Strengths of the present study are one of the largest samples of AS patients with a longitudinal design and the low drop-out rate. Furthermore, we analyzed treatment received at every measuring point instead of using intention-to-treat analyses. This approach provides a realistic representation of different treatments and their respective side effects. There are also some limitations: (1) As this is an observational study, no causal conclusions can be drawn. However, since clinical experience shows that men have strong preferences for a particular treatment, it can be assumed that the high external validity of our study design outweighs the advantages of randomized assignment. (2) We cannot completely rule out the possibility of sampling effects, for example that men who are satisfied with their treatment could be more likely to participate. This could contribute to underestimating actual levels of decisional regret. (3) Since the sub-sample of men with RT is relatively small, the findings for this population should be interpreted with caution. However, the results offer valuable insights that can be used to generate hypotheses. Future studies should also be powered to differentiate different methods of RT. (4) We cannot generalize our results for men under focal therapies. A study by Westhoff and colleagues [30] identified a number of initial factors associated with regret in this patient population. Future studies should analyze the associations between regret, time pressure, and satisfaction with sexual life in men undergoing focal therapies. (5) We are aware that other treatment side-effects, such as urinary incontinence, are also predictive of decisional regret [9, 30]. However, since we focused on different aspects of sexuality, other side-effects were outside the scope of this paper. (6) We also did not assess why patients chose or changed to a particular treatment. This should be subject to future studies.

Implications

The effects of time pressure have been neglected in cancer research so far. A first step would be the development of a standardized measurement instrument for assessing time pressure. Furthermore, standardized cut-off values for decisional regret are needed to facilitate interpretation of results.
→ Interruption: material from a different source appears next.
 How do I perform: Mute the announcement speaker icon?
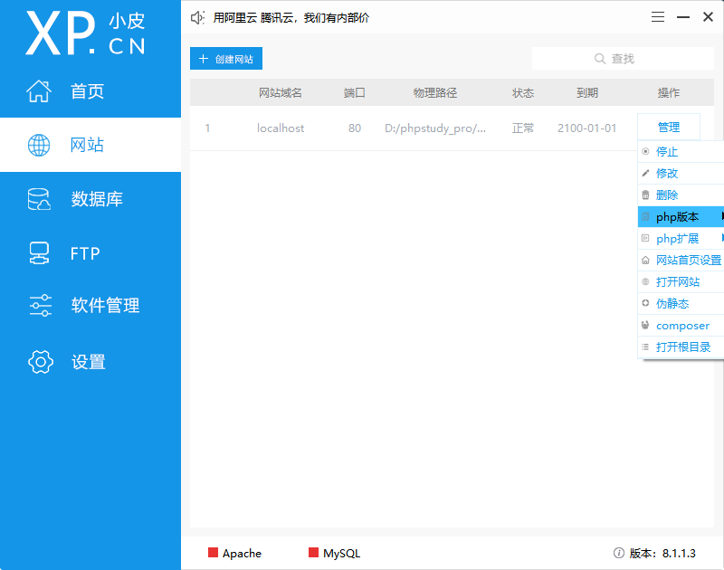point(197,16)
Especially considering the good prognosis of lPCa and similar mortality rates between treatments [3], educating patients about side effects and sexuality in particular is key. However, the patient may have difficulties bringing up the subject of sexuality. Doctors may assume the patient has no need. The resulting collusion can be overcome through a routine of open questions. To alleviate time pressure, doctors can encourage patients to take enough time for treatment decision-making. In addition, a culture of shared decision making may contribute to reducing regret.

Conclusions

Our study adds to the understanding of decisional regret in men with lPCa. While time pressure and impairment of erectile function increased the probability of regret in the longer-term, satisfaction with sexual life decreased the probability of regret in the short- and long-term. Enough time in the decision-making process and realistic expectations regarding treatment side effects may help to prevent regret.